Code Next: Learning Something New When Experience Isn’t Enough

Contributed by Racheal M. Hill

Katherine Johnson, the mathematician at NASA who calculated the trajectory of the Apollo mission that would send man to the moon, was quoted in saying the following “Know how to learn. Then, want to learn.” As an advocate for continuous education, I knew that it was time for me to learn something new. I knew how to learn and I wanted to learn. Although I have an engineering degree, most of my career has been in operations management. I would frequently see many coding programs and scholarships for children but nothing for working adults that have established careers or are thinking of changing careers. I knew that my background in electrical engineering would help me learn how to code but after being in the workforce for so long I honestly just didn’t know where to start. Well, that was until The National Girls Collaborative shared the Karlie Kloss, Kode with Klossy career scholarship for women on social media. I was so excited to see a career coding scholarship offered for women that I immediately applied.

Racheal HillMy desire for wanting to learn how to code stemmed from my passion in working with youth in underserved communities. In my service outreach with organizations such as the National Society of Black Engineers and Seeds to STEM, I recognized that there was a need to have more professionals, such as myself, engaged in community centered out-of-school activities. Many children in the inner city cannot afford to pay for the out-of-school STEM programs and are dependent on nonprofits to close the parity gaps. For me, as an ambassador for NASA/JPL and a technical professional, I was uncomfortable with not knowing how to code and not being able to offer this type of programming to youth. Coding is the universal language that we all have in common because it affects so much of what we do and how we interact with the machines and devices in our daily lives. For me, in order to keep up with the workforce, I needed to know how to interpret, create, and articulate coding languages. I had the wisdom to accept that my technical skills lagged behind and the courage to pursue the change that I desired. Not only will learning how to code make me a more engaged and hands-on technical community leader, it will also equipment me with skills needed to stay competitive in the workforce.

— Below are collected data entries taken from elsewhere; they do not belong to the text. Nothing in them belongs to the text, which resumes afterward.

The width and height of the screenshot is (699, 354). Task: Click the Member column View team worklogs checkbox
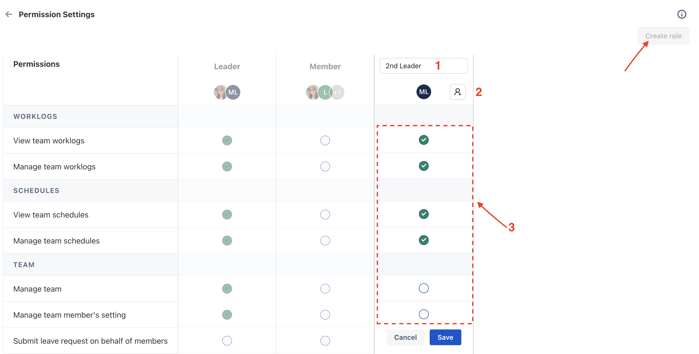325,140
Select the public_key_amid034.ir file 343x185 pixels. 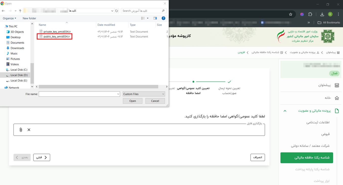point(56,37)
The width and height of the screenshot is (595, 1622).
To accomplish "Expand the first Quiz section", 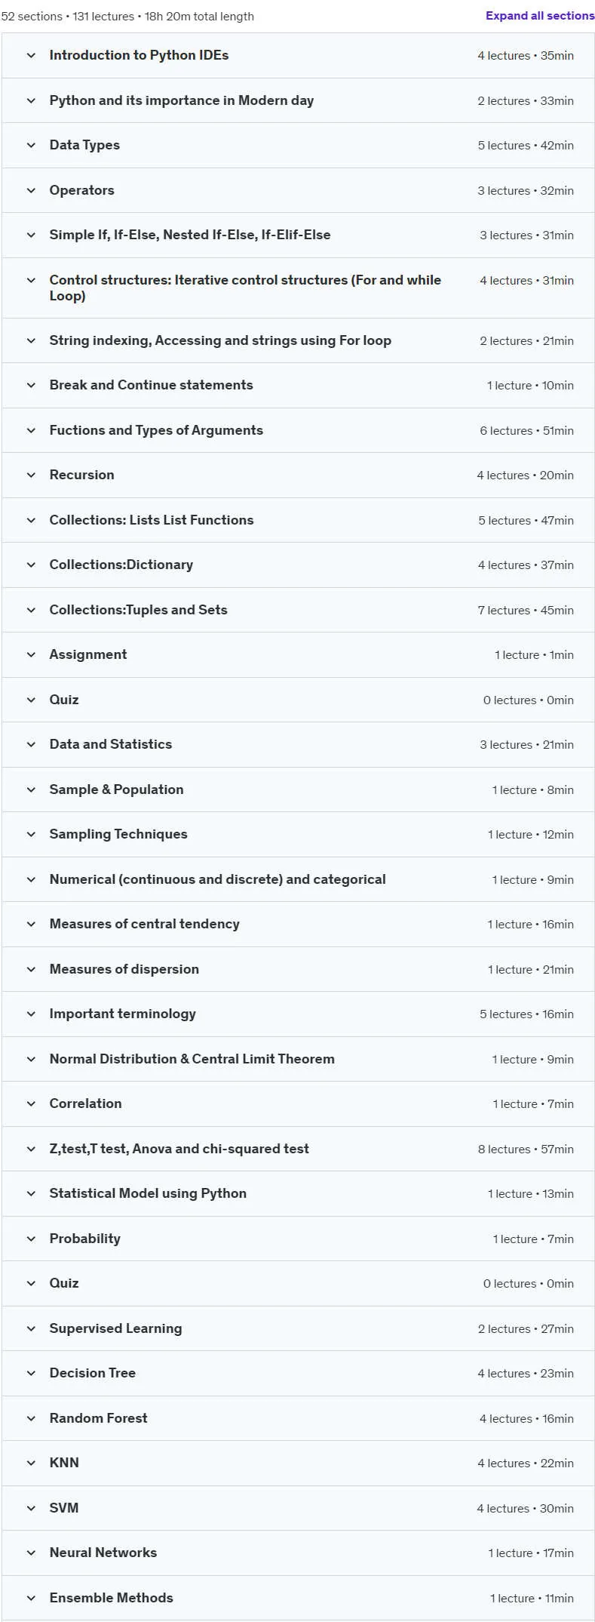I will point(298,700).

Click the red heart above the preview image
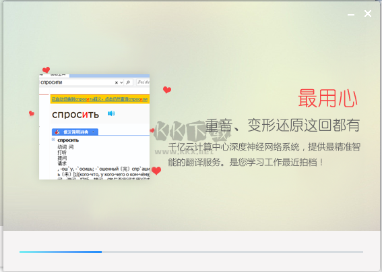click(46, 70)
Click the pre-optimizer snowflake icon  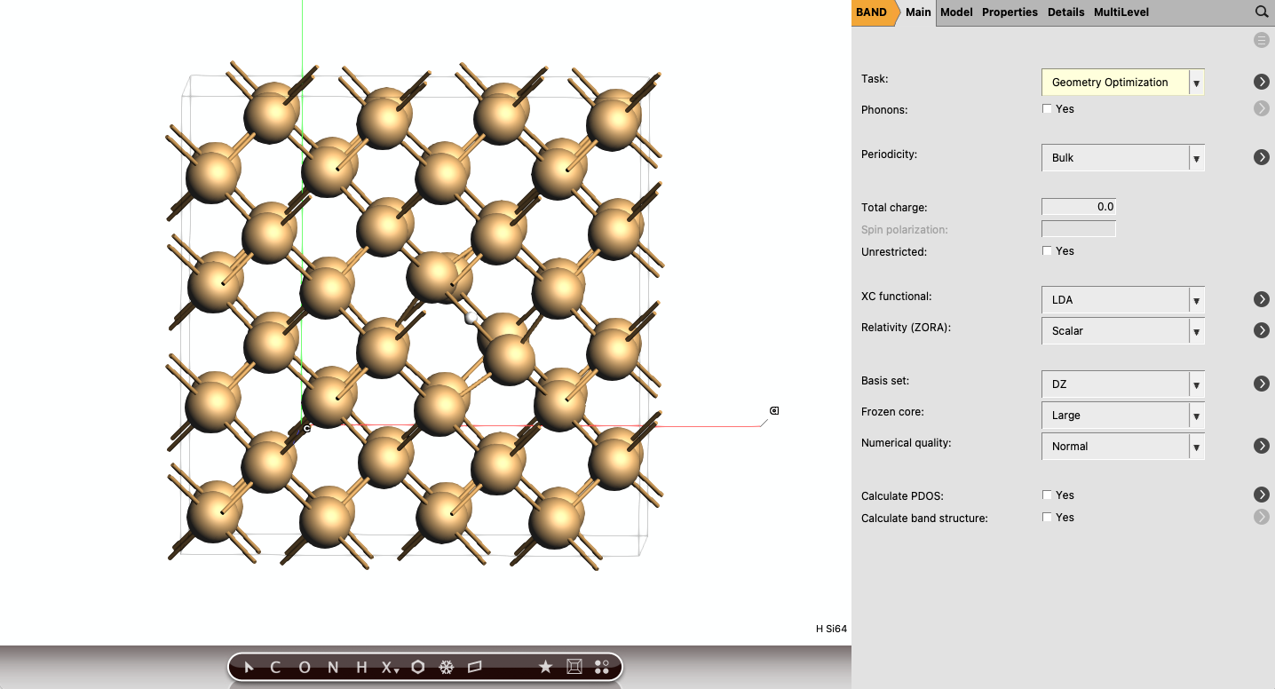coord(447,667)
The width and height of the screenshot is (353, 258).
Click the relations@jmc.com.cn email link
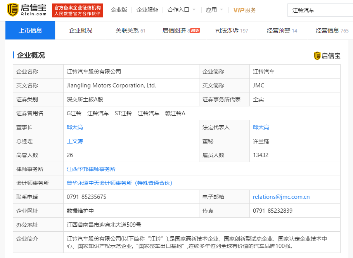coord(281,197)
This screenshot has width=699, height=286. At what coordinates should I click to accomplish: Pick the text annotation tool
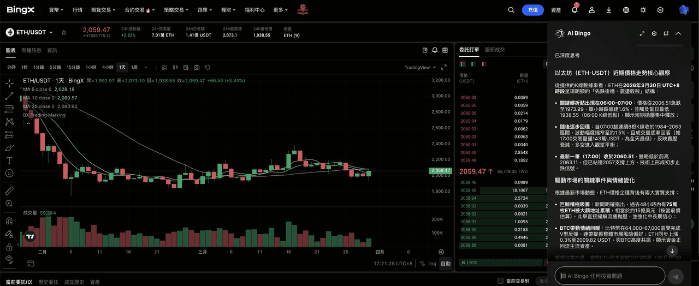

After I received notice of being selected to receive the Kode with Klossy scholarship, things changed in my personal life overnight. As a mother, a working professional, and a graduate student in my final MBA courses I had to reevaluate my time and priorities. Time management has been more critical as I embark on my coding journey, while maintaining a work-life balance with my family and friends. Also, I had an outdated computer that did not meet the requirements needed for coding and programming so I had to invest in a device that met my education needs. 

As an established professional, learning something new can be intimidating. The fear of the unknown and the uncomfortable zone can be stifling and keep you from reaching your true potential. However, staying in the comfortable zone can lead to “what-ifs” and regrets. Regardless of your age and where you are in your educational or professional journey, always strive to be the best you, and if that means learning something new, be like Nike – Just do it!


Racheal Hill received her B.S. in Electrical Engineering from Tuskegee University. Her professional career has been in operations management. Racheal currently serves as a Solar System Ambassador for NASA / Jet Propulsion Laboratory. As a space enthusiast, she works with many nonprofit organizations and municipalities in Dallas and the surrounding areas to delivery programs to underserved youth that focus on space technologies and planetary science.